Dickie is an eleven-year-old boy who is turning twelve on the day. His parents tell him that he get an intelligence test, and before that he needs to drink a medicine: “‘It’s nothing. It tastes like peppermint. It’s just to make sure you answer the questions truthfully.”. The fact that the Government gives medicines to the children to let them tell the truth suggests that he takes control of all people and gives them no rights for decisions. “‘Not that the Government thinks you won’t tell the truth, but it makes sure.’” The Government in the story is afraid that people are too smart to escape from his control, which again indicates that he wants to control all the people. “‘Now, it’s nothing to worry about. Thousands of children take this test every day.’ “Thousands of children” fully shows a large number of people under the strict control of the Government. The intelligence test implies that rulers in some places take control of all their people and giving them no rights for decisions.
Despite the large amount of people the rulers control, some of them are strict and unreasonable in the way they control people. The Government in the story controlled his people by using truth medicines on the children before the test, giving the intelligent children no opportunity to reject or save themselves once they start the test. He killed the intelligent ones like Dickie because they were too smart to be controlled by him. “‘I get good marks in school,’ he said hesitantly. ‘This is different. This is a – special kind of test. They give you this stuff to drink, you see, and then you go into a room where there’s a sort of machine -‘” The conversation between Mr. Jordan and his son Dickie before the test points out that the main purpose of the test was not to find out how good the children are in understanding and answering the questions and to develop their skills, but to decide whether they should be killed or not depending on their intelligent quotient.
Lastly, the way the rulers control people’s knowledge by the intelligence test is harmful to the people and the whole society. Mr. and Mrs. Jordan both lived in their intelligence test when they are twelve, as their intelligence quotient both qualified the Government regulation.

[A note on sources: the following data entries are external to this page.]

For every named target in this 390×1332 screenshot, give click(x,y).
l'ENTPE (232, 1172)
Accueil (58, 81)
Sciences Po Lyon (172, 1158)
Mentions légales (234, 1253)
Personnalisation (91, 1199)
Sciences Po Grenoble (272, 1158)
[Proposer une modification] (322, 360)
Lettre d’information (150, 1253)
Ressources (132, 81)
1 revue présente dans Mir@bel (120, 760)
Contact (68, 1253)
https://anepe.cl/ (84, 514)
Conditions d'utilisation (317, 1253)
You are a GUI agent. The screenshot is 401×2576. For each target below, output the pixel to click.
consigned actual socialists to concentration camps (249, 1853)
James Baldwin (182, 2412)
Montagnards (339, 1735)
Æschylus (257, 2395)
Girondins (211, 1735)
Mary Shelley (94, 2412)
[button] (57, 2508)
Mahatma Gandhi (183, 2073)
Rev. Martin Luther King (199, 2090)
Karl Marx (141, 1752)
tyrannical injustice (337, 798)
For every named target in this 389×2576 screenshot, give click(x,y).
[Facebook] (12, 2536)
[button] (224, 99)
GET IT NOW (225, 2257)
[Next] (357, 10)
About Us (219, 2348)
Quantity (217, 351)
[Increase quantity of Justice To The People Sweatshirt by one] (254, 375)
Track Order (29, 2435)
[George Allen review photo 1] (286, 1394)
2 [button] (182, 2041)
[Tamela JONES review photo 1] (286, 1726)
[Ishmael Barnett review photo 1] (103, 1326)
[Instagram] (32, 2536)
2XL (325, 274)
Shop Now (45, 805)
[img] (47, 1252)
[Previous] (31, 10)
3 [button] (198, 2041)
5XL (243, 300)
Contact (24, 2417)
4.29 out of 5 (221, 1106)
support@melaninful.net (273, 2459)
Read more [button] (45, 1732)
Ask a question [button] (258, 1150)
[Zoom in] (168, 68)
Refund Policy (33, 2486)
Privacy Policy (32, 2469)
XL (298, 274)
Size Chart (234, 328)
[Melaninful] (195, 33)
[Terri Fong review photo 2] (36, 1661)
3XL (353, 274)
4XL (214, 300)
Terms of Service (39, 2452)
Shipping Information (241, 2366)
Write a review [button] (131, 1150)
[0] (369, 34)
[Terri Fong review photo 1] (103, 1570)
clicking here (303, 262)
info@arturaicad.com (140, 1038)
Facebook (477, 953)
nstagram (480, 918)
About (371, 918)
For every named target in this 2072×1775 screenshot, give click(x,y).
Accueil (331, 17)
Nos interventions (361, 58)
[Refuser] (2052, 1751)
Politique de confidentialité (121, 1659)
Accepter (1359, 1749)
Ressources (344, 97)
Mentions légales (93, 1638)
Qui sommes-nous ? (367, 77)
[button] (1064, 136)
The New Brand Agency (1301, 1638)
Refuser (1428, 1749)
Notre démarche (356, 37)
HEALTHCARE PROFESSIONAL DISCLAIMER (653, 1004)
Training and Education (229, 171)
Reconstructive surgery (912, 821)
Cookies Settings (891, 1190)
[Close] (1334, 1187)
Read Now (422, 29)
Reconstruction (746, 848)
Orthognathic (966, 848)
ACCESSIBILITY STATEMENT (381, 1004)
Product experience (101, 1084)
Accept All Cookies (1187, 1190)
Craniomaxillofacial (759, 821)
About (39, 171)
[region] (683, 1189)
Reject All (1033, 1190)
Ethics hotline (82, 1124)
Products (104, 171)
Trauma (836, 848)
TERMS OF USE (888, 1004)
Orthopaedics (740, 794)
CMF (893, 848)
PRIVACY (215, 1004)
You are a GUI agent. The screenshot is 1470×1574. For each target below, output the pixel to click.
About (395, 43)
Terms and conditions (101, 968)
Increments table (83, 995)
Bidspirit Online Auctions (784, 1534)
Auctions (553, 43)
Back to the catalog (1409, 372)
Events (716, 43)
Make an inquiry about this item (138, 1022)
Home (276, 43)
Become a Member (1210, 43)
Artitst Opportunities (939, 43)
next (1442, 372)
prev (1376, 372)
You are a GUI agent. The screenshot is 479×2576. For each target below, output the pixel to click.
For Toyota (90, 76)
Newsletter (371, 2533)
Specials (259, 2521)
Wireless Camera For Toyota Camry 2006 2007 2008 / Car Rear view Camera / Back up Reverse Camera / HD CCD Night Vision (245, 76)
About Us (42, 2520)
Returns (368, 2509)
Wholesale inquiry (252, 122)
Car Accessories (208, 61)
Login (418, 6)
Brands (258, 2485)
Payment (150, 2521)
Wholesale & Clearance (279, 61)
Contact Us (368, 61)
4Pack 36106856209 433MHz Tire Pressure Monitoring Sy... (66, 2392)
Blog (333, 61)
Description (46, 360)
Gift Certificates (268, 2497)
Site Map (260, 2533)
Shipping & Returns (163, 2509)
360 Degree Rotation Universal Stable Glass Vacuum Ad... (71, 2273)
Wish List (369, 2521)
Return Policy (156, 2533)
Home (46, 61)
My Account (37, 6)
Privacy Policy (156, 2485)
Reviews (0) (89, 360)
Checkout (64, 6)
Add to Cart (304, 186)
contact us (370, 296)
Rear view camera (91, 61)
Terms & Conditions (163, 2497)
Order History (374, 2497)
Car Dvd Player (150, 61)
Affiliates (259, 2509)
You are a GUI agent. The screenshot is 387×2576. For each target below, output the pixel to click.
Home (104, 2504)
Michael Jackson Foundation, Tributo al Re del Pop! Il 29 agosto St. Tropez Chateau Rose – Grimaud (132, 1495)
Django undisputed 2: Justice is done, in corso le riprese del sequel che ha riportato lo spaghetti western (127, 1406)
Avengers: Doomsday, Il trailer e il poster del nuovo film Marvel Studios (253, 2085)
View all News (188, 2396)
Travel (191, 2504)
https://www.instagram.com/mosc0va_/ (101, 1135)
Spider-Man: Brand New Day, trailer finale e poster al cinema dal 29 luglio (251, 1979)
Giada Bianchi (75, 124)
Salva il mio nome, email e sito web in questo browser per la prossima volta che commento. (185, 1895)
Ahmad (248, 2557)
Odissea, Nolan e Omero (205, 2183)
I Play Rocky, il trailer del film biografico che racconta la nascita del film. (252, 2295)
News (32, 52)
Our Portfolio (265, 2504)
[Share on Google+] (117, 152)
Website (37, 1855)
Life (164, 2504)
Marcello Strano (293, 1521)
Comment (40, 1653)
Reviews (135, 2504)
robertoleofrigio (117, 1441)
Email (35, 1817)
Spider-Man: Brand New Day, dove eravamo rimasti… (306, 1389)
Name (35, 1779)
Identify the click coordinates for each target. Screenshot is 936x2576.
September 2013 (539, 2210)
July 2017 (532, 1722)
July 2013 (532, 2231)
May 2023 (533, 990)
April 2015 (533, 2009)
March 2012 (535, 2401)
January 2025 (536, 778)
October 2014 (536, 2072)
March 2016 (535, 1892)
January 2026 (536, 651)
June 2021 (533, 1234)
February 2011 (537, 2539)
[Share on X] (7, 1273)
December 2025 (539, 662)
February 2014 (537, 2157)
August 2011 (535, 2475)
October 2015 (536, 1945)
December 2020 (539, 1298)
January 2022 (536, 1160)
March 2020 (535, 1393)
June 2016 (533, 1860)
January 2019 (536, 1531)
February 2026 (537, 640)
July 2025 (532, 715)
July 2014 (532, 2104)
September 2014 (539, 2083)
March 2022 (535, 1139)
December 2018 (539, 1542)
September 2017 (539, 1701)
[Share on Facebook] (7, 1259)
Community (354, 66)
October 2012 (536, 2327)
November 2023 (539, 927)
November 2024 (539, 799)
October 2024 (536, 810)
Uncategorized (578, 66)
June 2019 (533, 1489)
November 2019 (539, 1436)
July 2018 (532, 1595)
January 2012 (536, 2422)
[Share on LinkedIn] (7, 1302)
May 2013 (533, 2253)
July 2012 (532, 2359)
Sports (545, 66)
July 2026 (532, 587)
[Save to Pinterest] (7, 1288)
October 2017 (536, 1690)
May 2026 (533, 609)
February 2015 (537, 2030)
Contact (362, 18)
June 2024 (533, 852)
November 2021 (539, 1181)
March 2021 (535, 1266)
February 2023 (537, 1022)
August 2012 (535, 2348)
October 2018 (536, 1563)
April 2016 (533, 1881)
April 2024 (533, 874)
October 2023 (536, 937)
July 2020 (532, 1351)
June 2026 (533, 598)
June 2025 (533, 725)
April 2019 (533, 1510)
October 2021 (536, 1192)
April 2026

Their conversation with Dickie from their daily life shows their ignorance: “‘Why did it have to rain today?’ he said. ‘Why couldn’t it rain tomorrow?’ His father, now slumped into an armchair with the Government newspaper rattled the sheets in vexation. ‘Because it just did, that’s all. Rain makes the grass grow.’ ‘Why, Dad?’ ‘Because it does, that’s all.’” His father does not know and does not want to know the answers to the questions Dickie ask. “‘Dad,’ he said, ‘how far away is the sun?’ ‘Five thousand miles,’ his father said.” “Five thousand miles” is obviously a wrong answer Mr. Jordan makes up to stops Dickie asking. The evidences above reflect that the way rulers rule people by controlling their knowledge, like the intelligence test in the story, cause the whole society to be ignorance. Additionally, this also causes the next generation to be ignorance due to their parents.
In conclusion, “Examination Day” reflects that some rulers in some places are being cruel and strict to people for more power and loyalty, and harm the society.